What does Nadal’s win represent? Think back to David Foster Wallace’s allegedly brilliant essay from the NY Times two years ago, "Roger Federer as Religious Experience." I’ve brought this piece up before, but it’s worth revisiting because it’s representative of an attitude among traditionalist tennis aficionados, in my opinion. The setting was the 2006 Wimbledon final. Foster Wallace cast the calm, free-flowing, instinctive Federer as the modern-day manifestation of tennis genius. Nadal was summed up, in derogatory fashion, as a “martial” player, limited and earthbound compared to Federer. Could this article appear in a major publication and be lauded the same way now, after Sunday’s final? I don’t think so. Nadal has shown that tennis genius doesn’t have to be cool and free-flowing. It can be martial. It can be grinding. It can grunt. It can be unorthodox rather than elegant. It can have its roots in the grungy clay-court game yet still conquer the genteel grass version. It can wear pirate pants rather than cardigans. It can be all those things and still make you shake your head in awe, just as we do with Federer.
Think about the final game of the match, when Nadal attempted, after all the earlier failures and with the light speedily dimming, to serve it out at 8-7. He nervously sent his first forehand long. On the next point, he hit a serve wide, and, for the first time all match, followed it to the net, where he knocked off an easy volley. From some players, you might call this a bailout option, a way to avoid a nerve-wracking rally. From Nadal, it was the opposite: He saw that when he was trying to finish the match, the dynamics of the points were working against him—he was getting tight, playing the percentages, playing not to lose. So he changed the dynamic. It was a simple and gutsy—instinctive—move. If there’s such a thing as tennis genius, this was it.
What would a genius be without a little luck to help? On the final point, Nadal looked tight again as he popped a sitter backhand to Federer’s service line. It looked like a sure opportunity for Federer, and he closed on the ball. But it wasn’t where he thought it was going to be. It had taken a weird bounce and jumped right. Federer mistimed it and hit it weakly into the net. In the end, Nadal had triumphed on grass the old-fashioned way—with a bad hop.

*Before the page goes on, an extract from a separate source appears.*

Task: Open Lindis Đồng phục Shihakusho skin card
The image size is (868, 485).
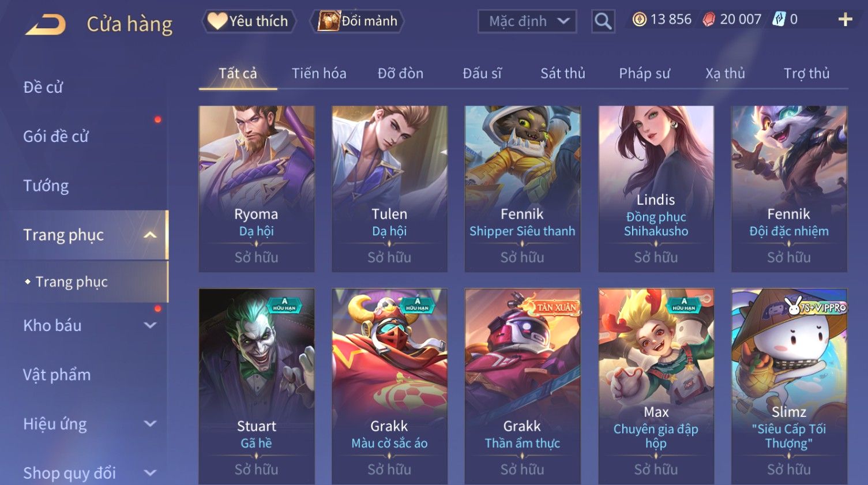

I interviewed Nadal at Key Biscayne in 2006. He was antsy and guarded most of the time. But when I asked about Wimbledon, he became vehement. He made a fist and said, “I will do well at Wimbledon.” The year before, he had lost in the second round to Gilles Muller. I didn’t believe that this Spanish clay-courter would ever do much on grass. What I didn't know was that winning on clay, where he was supposed to win, didn’t get to the bottom of Rafael Nadal. He wanted to be a tennis champion. That meant winning on Centre Court. The photo proves it: He’s a tennis champion. A+
Men’s Final
Was this the greatest match of all time? SI’s Jon Wertheim had an unintentionally funny line when he was interviewed about it on the PBS Newshour yesterday. He said, “I’m usually pretty level-headed about these things, but I’m going to say unequivocally that this was the greatest match in tennis history.” I know what he means.